Stored dataset items
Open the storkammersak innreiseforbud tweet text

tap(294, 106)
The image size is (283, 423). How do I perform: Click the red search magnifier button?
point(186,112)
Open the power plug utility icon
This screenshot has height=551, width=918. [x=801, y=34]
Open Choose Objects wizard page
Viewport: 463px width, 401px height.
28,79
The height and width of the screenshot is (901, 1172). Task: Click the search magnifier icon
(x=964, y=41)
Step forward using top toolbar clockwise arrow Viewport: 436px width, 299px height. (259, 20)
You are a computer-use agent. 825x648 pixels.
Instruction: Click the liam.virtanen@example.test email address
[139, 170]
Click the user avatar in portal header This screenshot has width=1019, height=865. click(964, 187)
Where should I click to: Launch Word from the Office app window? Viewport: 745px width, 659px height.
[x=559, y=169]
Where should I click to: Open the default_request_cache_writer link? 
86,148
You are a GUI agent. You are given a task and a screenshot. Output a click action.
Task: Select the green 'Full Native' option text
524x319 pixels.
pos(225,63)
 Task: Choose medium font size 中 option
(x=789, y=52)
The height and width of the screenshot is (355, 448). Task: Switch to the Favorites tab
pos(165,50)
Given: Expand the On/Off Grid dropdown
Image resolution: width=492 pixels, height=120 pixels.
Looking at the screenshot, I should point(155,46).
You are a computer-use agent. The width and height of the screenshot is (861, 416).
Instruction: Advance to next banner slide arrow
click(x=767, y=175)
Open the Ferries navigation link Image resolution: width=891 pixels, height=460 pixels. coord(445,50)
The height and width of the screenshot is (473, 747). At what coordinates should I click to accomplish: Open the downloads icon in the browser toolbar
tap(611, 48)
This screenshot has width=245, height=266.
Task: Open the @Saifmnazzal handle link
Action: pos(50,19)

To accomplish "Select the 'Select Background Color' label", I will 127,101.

### THE TASK
The task calls for all the records above to be repeated exactly.

### RESULT OF THE EXERCISE
Open the storkammersak innreiseforbud tweet text

tap(294, 106)
The image size is (283, 423). How do I perform: Click the red search magnifier button?
point(186,112)
Open the power plug utility icon
This screenshot has height=551, width=918. [x=801, y=34]
Open Choose Objects wizard page
Viewport: 463px width, 401px height.
28,79
The height and width of the screenshot is (901, 1172). Task: Click the search magnifier icon
(x=964, y=41)
Step forward using top toolbar clockwise arrow Viewport: 436px width, 299px height. (259, 20)
You are a computer-use agent. 825x648 pixels.
Instruction: Click the liam.virtanen@example.test email address
[139, 170]
Click the user avatar in portal header This screenshot has width=1019, height=865. click(964, 187)
Where should I click to: Launch Word from the Office app window? Viewport: 745px width, 659px height.
[x=559, y=169]
Where should I click to: Open the default_request_cache_writer link? 
86,148
You are a GUI agent. You are given a task and a screenshot. Output a click action.
Task: Select the green 'Full Native' option text
524x319 pixels.
pos(225,63)
 Task: Choose medium font size 中 option
(x=789, y=52)
The height and width of the screenshot is (355, 448). Task: Switch to the Favorites tab
pos(165,50)
Given: Expand the On/Off Grid dropdown
Image resolution: width=492 pixels, height=120 pixels.
Looking at the screenshot, I should point(155,46).
You are a computer-use agent. The width and height of the screenshot is (861, 416).
Instruction: Advance to next banner slide arrow
click(x=767, y=175)
Open the Ferries navigation link Image resolution: width=891 pixels, height=460 pixels. coord(445,50)
The height and width of the screenshot is (473, 747). At what coordinates should I click to accomplish: Open the downloads icon in the browser toolbar
tap(611, 48)
This screenshot has width=245, height=266.
Task: Open the @Saifmnazzal handle link
Action: pos(50,19)

To accomplish "Select the 'Select Background Color' label", I will 127,101.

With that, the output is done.